Results of the Traffic Survey
- The Results of the Survey (add reference in here) were made available to the PC at the end of August. The traffic survey was undertaken at 10 locations throughout the village. The initial assessment suggested that while much of the study area met the criterion for a 20mph limit some roads within the village would not unless additional measures (e.g. chicanes, speed humps) were introduced.
- The validation meeting with the Area Engineer and the Police accepted the initial recommendations. Following further consideration of the character and mean speeds within the village, however, the validation team agreed to the introduction of a “signed only” limit on sections of Little Heath Road, Plough Lane, Birch Heath Road and Rowton Bridge Road that did not quite meet the 20mph criterion. Additional measure would need to be introduced at a later stage if the required level of speed reduction was not achieved. The final recommendation of the validation meeting is shown in Map 1 (which was taken from the “Speed Limit Assessment: Site 087: Christleton” – Cheshire West and Chester Borough Council, May 2015.
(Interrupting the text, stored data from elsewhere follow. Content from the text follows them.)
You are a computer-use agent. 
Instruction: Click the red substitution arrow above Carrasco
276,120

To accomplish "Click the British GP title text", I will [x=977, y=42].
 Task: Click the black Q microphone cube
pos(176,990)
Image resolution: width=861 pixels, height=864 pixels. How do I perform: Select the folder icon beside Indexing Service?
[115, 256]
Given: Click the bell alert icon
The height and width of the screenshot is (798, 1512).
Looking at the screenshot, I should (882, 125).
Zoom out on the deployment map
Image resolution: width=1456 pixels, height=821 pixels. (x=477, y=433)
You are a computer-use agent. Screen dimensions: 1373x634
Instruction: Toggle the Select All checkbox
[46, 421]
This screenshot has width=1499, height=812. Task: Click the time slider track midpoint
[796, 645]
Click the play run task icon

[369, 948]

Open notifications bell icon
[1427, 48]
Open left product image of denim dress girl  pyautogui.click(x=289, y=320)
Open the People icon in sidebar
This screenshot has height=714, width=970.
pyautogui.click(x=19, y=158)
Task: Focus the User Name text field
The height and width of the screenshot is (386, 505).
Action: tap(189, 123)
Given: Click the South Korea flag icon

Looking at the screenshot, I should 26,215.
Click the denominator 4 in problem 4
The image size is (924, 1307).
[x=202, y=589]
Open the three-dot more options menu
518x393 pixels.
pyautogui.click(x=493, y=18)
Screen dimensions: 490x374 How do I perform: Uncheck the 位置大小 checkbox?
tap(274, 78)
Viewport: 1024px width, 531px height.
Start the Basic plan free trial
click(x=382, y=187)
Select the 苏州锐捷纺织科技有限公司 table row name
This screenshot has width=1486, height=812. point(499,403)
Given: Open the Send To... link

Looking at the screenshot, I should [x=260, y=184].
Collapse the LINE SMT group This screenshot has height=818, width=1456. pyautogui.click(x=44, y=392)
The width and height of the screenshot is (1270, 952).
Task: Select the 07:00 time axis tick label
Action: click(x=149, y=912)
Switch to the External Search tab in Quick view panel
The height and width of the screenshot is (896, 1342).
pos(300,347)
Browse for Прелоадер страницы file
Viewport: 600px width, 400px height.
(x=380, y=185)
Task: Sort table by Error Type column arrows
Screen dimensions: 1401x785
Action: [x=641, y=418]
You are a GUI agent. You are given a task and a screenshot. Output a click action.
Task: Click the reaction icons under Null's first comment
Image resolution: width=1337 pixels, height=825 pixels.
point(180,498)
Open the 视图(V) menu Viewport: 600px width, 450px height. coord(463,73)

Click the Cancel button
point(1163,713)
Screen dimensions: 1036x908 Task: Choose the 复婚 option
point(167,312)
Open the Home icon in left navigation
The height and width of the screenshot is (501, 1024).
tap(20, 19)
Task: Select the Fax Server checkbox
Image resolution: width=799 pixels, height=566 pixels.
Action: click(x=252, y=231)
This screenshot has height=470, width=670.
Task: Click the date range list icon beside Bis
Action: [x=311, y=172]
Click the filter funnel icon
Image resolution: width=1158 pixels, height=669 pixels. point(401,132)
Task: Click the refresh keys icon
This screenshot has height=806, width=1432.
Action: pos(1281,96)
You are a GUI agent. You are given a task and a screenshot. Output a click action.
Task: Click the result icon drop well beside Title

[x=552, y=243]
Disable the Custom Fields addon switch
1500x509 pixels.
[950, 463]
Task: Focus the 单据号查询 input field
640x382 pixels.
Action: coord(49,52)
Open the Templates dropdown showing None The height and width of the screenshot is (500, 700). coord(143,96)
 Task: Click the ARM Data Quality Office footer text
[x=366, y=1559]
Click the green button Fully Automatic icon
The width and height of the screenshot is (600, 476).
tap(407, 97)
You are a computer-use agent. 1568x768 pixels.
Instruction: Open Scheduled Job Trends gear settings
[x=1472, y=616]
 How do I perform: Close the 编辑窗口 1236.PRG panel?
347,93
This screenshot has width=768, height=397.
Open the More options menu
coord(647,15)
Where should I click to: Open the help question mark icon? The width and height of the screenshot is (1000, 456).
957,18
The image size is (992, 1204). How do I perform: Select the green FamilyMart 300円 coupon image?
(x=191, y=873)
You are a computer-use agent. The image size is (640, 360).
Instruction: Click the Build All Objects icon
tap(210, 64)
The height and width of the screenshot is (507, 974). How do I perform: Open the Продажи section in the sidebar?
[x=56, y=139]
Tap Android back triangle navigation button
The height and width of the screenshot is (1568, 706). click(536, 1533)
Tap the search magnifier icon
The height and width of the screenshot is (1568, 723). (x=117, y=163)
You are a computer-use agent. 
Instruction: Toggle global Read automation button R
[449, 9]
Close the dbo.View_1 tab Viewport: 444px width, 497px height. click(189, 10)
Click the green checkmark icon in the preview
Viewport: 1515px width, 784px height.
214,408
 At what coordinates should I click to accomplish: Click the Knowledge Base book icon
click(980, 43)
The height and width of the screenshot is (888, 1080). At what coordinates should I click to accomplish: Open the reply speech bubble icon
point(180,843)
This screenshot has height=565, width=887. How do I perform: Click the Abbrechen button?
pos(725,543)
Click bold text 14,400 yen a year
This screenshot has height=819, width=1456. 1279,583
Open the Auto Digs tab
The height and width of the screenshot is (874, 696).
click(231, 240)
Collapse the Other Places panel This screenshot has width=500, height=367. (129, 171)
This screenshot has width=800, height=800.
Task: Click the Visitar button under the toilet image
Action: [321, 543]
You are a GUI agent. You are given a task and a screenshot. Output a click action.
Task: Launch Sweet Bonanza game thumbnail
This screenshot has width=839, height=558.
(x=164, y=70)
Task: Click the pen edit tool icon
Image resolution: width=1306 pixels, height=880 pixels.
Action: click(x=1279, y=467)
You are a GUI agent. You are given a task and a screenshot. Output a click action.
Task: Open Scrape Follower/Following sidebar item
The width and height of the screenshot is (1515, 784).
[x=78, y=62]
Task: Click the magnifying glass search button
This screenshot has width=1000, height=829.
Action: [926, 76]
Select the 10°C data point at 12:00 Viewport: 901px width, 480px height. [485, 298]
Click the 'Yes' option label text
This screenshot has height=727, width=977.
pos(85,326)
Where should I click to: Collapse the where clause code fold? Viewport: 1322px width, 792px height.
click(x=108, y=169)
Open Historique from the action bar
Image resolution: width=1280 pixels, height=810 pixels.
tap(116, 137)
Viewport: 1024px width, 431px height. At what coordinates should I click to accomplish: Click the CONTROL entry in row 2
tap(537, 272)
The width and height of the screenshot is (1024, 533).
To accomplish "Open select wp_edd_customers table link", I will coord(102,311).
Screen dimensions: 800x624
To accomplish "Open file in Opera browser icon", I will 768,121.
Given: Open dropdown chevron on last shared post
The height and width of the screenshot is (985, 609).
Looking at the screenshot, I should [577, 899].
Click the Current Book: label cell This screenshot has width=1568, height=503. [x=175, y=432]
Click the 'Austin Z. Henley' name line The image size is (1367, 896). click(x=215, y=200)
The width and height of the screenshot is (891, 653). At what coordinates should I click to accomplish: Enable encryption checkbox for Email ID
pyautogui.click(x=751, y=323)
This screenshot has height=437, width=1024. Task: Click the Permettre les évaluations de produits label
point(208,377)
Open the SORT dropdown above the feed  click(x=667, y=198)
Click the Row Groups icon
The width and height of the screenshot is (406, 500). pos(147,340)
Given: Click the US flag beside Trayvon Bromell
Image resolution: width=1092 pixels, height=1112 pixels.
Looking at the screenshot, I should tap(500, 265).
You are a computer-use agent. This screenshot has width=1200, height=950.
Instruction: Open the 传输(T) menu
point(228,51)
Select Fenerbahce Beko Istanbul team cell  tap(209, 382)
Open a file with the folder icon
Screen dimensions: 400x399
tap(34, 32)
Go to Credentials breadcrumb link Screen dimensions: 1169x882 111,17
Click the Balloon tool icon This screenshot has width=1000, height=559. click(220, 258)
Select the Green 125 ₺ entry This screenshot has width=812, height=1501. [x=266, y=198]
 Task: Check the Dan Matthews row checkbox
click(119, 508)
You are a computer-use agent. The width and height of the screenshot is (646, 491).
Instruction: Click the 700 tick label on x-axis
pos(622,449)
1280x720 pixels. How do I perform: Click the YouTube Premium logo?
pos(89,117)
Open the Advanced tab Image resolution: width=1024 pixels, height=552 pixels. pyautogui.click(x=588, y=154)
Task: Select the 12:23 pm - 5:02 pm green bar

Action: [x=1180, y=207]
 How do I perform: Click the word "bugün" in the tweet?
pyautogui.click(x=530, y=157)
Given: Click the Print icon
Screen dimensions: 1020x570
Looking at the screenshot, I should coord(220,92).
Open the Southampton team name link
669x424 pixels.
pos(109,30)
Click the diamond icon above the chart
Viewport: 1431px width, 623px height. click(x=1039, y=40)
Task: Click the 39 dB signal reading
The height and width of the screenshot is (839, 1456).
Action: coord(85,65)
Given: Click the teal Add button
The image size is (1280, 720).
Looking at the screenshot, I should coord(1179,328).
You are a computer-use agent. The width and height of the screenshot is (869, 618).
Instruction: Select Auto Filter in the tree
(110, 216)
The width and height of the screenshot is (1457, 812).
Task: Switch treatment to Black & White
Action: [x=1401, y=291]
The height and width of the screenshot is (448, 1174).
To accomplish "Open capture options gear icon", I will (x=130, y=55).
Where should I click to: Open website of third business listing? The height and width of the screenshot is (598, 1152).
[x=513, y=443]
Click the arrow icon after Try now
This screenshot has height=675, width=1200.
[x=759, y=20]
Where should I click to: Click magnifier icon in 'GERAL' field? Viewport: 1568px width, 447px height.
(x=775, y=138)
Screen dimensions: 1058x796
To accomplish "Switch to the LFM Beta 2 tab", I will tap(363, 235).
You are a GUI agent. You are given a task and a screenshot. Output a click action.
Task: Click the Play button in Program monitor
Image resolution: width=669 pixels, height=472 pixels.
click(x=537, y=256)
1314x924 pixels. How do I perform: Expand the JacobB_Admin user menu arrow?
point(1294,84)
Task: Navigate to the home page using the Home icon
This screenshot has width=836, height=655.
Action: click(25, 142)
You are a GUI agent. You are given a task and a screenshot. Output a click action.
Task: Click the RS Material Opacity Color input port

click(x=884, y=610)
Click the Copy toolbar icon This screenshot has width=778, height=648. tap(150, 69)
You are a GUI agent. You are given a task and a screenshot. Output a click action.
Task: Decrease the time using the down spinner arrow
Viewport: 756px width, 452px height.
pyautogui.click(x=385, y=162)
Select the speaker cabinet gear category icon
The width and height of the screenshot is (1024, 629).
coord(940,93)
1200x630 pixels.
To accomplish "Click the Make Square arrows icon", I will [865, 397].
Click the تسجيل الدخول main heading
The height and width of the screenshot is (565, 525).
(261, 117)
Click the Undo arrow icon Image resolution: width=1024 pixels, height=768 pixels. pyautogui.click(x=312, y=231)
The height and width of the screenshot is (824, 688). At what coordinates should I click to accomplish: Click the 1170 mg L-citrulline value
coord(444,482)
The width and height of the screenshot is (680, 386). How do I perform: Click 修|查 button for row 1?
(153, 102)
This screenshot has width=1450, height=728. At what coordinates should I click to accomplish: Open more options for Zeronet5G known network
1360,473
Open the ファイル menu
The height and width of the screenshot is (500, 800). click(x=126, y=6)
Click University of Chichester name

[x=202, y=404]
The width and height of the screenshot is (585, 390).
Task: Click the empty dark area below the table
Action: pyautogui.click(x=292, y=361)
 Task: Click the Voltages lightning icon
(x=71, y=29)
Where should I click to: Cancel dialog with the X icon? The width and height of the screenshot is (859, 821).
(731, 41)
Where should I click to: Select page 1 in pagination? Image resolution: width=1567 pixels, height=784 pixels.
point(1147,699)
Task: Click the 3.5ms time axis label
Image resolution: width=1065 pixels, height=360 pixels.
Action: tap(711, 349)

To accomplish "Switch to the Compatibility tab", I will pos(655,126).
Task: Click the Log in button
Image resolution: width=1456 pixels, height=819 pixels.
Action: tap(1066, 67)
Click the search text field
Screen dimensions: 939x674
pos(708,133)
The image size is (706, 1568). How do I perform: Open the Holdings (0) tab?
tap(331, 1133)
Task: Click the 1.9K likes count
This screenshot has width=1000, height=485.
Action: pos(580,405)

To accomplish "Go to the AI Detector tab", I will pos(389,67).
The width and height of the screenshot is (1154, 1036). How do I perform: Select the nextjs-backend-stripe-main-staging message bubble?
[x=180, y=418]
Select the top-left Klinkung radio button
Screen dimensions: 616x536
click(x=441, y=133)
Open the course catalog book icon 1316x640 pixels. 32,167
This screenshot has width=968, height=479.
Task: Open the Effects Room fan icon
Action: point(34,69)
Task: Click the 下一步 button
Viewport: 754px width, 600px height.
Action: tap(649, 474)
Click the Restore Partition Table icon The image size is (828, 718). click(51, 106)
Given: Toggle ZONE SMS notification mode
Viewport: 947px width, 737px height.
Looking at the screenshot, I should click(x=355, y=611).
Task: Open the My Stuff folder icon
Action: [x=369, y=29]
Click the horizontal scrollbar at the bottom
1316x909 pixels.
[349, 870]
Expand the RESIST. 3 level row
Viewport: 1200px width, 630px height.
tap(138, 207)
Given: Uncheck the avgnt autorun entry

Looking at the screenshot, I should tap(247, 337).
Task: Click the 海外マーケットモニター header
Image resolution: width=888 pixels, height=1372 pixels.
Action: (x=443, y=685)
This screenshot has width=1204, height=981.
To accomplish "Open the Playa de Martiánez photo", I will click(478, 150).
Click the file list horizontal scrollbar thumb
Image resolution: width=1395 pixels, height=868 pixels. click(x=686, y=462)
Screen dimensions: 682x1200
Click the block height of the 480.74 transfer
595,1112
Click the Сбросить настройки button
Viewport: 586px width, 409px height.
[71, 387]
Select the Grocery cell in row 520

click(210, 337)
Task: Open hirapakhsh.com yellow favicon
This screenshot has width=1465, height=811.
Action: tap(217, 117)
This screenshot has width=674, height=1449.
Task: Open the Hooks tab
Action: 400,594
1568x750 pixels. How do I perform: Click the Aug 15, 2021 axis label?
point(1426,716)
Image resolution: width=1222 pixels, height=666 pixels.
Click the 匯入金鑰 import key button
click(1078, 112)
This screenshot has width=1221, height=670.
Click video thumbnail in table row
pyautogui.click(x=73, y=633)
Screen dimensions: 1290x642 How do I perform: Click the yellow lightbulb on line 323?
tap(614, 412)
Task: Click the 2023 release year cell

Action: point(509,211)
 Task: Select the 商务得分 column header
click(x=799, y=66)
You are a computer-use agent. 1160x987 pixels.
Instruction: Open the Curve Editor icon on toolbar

- Highways advised the PC that first stage in the process of introducing a 20mph limit would be a demonstration that at least 51% all households who responded to the consultation and lived within the proposed area were in favour. This demonstration would need to take the form of a written consultation.
- The consultation was conducted during September 2015. The number of consultation forms distributed was 467 of which 277 were returned. Of the returned forms 89.5% were in favour and 10.5% were against. The PC also decided to implement a 20mph limit rather than a zone, as this would reduce the amount of signage required.